Astoria native fronts rock-and-roll group Toy Animals
Photo by Christo Casey
By Tammy Scileppi

You don’t often hear about a nurse who happens to front her own band.

But Astoria native Nelly DuBarry loves performing when she isn’t reading patients’ charts at a local hospital.

This Saturday night, at Joe’s Garage in Astoria, her band Toy Animals will deliver a set “packed full of soul-wrenching digs; singing songs about unabashed debauchery, confusion of love, ripping the seams off the status quo, childhood nightmares, and an abandoned wasteland of lost souls,” according to DuBarry, 39, who is the group’s lead singer and guitarist — both acoustic and electric. She also writes all the songs.

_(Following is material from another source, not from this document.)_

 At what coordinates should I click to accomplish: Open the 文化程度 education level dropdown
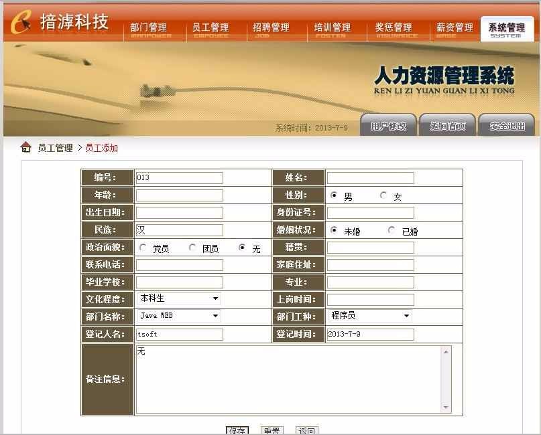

Band members include John Keegan on guitar, Marie Grillo on drums, Philip DiFranco — also known as Snake — on bass, and Dave Siegal on the saxophone and keyboard.

Waxing poetic, DuBarry said her band will “vicariously awaken the deepest levels of your emotional consciousness, rocking you in a cradle of melancholic lullabye.”

She also said the group is excited to take the stage at Joe’s Garage, an Astoria hotspot.

“This is our first time performing at Joe’s and we’re really looking forward to playing such a great new venue in the neighborhood,” DuBarry said.

The guitar-playing nurse has performed both as a solo artist and with her band, since 2016, bringing the house down at popular Astoria watering holes like The Quays, Irish Whiskey Bar, Shillelaghs Tavern, as well as Sekend Sun, and at BWAC in Redhook, Brooklyn, and Sidewalks in Manhattan.

“My songs are about struggling introspectively, anti-establishment, indecisiveness about love and choices, mental illness, ill methods of coping,” said DuBarry. “I’m inspired by intense emotion, relationships, circumstance, upheaval, loss and grief.”

In her spare time, when she isn’t playing with the band, DuBarry is also involved with The Venus Envy Artist Coalition and The Venus Envy Music Festival, which she founded. Showcasing well-known and lesser-known local female artists, the rockin’ fest premiered last July at Irish Whiskey Bar and was a great success, as was this year’s kick-off show at LIC Beer Project on June 30. More shows and events are in the works, so stay tuned.

The friendly, outgoing singer, who calls herself “a Queens girl,” knows many other musicians who live and work here. She feels the local music scene is “wonderful – like a family, with some great original talent.”

DuBarry recalled that music was always part of her life growing up.

She said her mother had a great collection of records and her father was a classically trained acoustic guitar player.

According to the artist, her unique sound has been compared to English vocalist and guitarist PJ Harvey, while her voice may remind you of Chrissie Hynde, of The Pretenders, and Patti Smith.

She said the groups Velvet Underground, Sonic Youth, and Breeders have influenced her music, along with singer, songwriter, and guitarist Liz Phair.

DuBarry said her music is her “outlet to work out ideas, emotions, struggles, personal philosophies,” and will continue to be a big part of her life. After all, “it’s like a vital organ.”